I live in the UK, I'm married to Janet and I'm passionate about proposing a case for the historic Christian faith. You can find me on Twitter at @stuhgray.

12 thoughts on “Were there Many Christianities To Begin With, Or Just One?”

    1. The purpose of the blog is to engage with the Newsweek article, not Bart directly.

      I’ve not read Lost Christianities which is why I cite it but don’t quote it directly. I have, however, listened to Ehrman talk and debate on this topic. And – I couldn’t improve on the summary of his thesis which I did quote in the blog.

      Bart’s books are on my shelf for sure, tho, whether I find him personally convincing or not.

      1. I’d suggest reading them for yourself. I have both on my shelf as well and have read them. He makes a good case

      2. Sorry, not interested in discussing someone else’s summary with someone who hasn’t even read the source books. Please do so and I’d be glad to revisit your question.

  1. Before you become too enamored of this ‘Kumbaya – Everyone was in complete agreement’ feeling, research and answer for yourself: What happened to the Books of the Apocrypha, and why weren’t they included in the finished Bible? Why wasn’t the Gospel of Mary – Christ’s own mother – included in the Bible? Why wasn’t the Gospel of Peter – the Rock upon whom The Church was supposedly built – included in the Bible?
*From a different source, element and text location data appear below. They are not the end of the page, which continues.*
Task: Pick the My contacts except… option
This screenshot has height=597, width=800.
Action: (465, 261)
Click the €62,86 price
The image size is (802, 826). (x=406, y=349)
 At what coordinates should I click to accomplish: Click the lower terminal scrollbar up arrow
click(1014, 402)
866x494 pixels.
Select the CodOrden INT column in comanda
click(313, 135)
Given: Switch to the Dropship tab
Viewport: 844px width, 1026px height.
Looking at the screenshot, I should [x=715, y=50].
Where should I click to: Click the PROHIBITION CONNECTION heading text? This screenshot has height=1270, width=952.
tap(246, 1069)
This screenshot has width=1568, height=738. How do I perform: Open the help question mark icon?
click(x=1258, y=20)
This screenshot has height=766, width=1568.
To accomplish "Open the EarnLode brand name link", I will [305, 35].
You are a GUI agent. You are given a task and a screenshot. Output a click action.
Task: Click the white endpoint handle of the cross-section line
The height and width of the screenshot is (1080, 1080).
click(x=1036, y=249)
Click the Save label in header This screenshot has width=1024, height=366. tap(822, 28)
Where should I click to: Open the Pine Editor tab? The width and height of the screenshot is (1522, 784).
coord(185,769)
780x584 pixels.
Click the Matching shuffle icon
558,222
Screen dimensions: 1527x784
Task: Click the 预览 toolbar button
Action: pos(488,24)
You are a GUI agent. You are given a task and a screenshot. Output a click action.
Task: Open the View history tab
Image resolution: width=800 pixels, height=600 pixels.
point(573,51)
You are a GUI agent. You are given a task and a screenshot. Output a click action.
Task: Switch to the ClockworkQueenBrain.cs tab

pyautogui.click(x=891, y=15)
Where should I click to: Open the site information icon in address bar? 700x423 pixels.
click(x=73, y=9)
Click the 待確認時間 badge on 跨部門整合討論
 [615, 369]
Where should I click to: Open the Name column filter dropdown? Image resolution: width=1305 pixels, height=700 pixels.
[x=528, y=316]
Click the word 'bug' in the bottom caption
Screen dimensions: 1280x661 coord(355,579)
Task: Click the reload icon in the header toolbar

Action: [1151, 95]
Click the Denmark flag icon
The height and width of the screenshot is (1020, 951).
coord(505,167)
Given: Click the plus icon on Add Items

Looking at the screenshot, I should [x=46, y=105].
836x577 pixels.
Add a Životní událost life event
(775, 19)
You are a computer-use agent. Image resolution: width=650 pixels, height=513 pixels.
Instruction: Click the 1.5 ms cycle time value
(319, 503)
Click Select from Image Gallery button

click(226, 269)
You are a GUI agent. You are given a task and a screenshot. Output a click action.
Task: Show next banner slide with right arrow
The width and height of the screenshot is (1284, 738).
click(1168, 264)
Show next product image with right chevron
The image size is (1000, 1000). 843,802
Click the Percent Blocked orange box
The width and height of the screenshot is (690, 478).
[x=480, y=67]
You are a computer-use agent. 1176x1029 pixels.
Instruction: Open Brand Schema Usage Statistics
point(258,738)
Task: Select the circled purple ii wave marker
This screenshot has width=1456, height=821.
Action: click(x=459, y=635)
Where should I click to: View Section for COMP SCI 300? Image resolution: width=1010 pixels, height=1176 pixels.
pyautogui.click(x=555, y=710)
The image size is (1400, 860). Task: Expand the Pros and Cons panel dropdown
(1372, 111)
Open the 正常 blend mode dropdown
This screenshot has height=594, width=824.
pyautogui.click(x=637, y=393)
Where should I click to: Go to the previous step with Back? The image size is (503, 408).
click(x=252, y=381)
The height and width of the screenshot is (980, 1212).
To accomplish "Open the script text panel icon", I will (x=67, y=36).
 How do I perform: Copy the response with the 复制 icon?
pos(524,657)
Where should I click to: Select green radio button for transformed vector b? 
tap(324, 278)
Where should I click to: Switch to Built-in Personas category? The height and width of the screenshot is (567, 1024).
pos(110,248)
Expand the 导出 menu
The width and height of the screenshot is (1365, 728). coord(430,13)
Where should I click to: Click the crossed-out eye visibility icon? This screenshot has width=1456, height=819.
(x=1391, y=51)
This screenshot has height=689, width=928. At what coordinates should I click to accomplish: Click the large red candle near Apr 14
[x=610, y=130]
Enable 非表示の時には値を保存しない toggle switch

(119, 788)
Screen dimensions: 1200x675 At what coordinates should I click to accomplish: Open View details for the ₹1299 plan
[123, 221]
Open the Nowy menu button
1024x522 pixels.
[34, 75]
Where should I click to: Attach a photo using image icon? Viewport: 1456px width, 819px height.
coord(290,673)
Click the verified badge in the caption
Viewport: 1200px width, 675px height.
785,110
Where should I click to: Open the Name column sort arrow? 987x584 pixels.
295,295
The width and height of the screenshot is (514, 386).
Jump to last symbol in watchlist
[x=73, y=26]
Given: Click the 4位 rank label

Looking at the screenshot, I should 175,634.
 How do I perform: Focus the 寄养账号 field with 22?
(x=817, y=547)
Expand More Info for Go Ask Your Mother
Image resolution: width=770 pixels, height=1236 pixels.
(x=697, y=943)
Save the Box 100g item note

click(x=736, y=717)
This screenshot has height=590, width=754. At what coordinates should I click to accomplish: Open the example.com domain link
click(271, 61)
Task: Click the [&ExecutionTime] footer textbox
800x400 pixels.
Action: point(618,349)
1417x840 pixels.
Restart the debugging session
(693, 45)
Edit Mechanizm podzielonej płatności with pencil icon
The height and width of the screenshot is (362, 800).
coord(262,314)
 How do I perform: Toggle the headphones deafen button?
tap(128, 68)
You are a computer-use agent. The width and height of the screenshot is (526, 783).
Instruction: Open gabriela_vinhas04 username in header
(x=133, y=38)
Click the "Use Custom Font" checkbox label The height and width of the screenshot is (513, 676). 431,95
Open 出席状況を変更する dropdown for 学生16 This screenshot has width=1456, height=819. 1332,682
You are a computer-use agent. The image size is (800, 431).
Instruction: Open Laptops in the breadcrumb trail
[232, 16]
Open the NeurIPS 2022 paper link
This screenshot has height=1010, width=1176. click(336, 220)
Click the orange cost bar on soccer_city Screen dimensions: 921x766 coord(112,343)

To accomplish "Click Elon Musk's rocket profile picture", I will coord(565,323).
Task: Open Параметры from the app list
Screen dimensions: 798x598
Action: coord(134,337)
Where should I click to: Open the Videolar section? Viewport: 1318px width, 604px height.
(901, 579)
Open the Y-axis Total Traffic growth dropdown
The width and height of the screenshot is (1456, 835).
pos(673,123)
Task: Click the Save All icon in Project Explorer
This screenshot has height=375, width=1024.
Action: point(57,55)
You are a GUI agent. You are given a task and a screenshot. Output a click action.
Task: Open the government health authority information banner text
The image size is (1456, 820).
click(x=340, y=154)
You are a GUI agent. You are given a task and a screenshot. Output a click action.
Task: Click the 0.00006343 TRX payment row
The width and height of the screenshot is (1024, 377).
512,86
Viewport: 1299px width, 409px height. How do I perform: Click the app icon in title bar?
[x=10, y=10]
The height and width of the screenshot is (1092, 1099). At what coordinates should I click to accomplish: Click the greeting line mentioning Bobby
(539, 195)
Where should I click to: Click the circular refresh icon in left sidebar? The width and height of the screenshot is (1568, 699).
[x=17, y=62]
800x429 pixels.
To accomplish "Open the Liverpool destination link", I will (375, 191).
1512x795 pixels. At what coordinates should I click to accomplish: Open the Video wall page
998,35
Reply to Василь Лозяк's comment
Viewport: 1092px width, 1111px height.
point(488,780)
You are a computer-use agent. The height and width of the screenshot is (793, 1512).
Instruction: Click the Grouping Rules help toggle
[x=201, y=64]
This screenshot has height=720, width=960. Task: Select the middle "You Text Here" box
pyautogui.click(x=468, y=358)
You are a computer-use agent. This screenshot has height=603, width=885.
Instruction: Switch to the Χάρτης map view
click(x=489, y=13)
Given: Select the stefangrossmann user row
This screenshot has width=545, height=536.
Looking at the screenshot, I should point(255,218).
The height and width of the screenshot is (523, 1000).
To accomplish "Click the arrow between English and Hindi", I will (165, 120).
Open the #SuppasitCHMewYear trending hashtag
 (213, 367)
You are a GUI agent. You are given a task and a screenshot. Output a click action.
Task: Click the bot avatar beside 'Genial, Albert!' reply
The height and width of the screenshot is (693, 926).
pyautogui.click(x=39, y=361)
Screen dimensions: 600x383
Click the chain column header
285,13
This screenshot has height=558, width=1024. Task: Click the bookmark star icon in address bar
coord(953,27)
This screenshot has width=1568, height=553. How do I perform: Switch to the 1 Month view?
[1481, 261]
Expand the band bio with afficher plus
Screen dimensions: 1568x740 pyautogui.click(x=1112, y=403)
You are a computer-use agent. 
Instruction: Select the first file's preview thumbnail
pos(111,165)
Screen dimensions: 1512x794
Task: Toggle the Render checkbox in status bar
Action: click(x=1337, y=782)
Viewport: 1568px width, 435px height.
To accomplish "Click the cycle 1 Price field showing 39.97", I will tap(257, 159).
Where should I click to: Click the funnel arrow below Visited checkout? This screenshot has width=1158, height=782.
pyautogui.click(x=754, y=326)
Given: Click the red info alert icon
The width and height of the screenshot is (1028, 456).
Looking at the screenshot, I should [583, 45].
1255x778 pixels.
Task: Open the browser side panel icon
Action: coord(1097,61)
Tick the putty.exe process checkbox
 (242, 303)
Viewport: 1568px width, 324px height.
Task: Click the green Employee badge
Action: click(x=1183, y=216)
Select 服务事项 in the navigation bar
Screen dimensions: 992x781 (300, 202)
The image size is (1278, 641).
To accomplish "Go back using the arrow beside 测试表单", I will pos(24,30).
What did the Gnostic Christians believe, and what happened to them? 😕

    1. These questions aren’t remarkable at all. They also aren’t helpful. You are comparing later 2/3 century documents and non-apostolic documents with those that are in the canon, and you are assuming they all have the same authority to the first century Christians. How do you ground your assumption? Particularly when a number of them didn’t even exist in the first century!!

      1. Do you Apologists ever get dizzy, running around in circular arguments??! They’re not in the canon…. because we didn’t put them in the canon. They should have been included in canon, because they were written at the same time, and by the same ‘inspired’ people who wrote the rest. Fallible humans, with a social and political axe to grind, discussed, took a vote, and decided which to include, and which to leave out.
        Some of the Apocryphal books date back to the same as Numbers, and Deuteronomy. Hardly 2/3 century. Mary’s Gospel and Peter’s Gospel were autographs (written by the people credited), shortly after the death of Christ. Better than John, which wasn’t written till Jesus was gone for 60 years. Peter was THE apostle. His gospel would hardly be non-apostolic. I note you make no mention of first century Gnostics, who were slaughtered in their thousands, because they didn’t agree with what, only later, became accepted canon.
        I would suggest more/better research and caution about making unfounded claims. I am a tyro. You will be commented on by Atheists who know the Bible, and your religion, much better than you do, and they’ll call bullshit. 😯

      2. You are assuming canon was imposed on the texts – the evidence suggests to me that canon emerged in the first century church and was ratified later. There’s nothing circular there. You are also assuming that documents written much later were written “at the same time” and would have been respected by the first century church. Maybe from your 21st century perspective…they were written close to the first century…not from the perspective of those who lived it. What makes you so sure Peter wrote the gospel attributed to him when the first century Christians apparently did not? Based on the surviving documented evidence from 1st and 2nd century?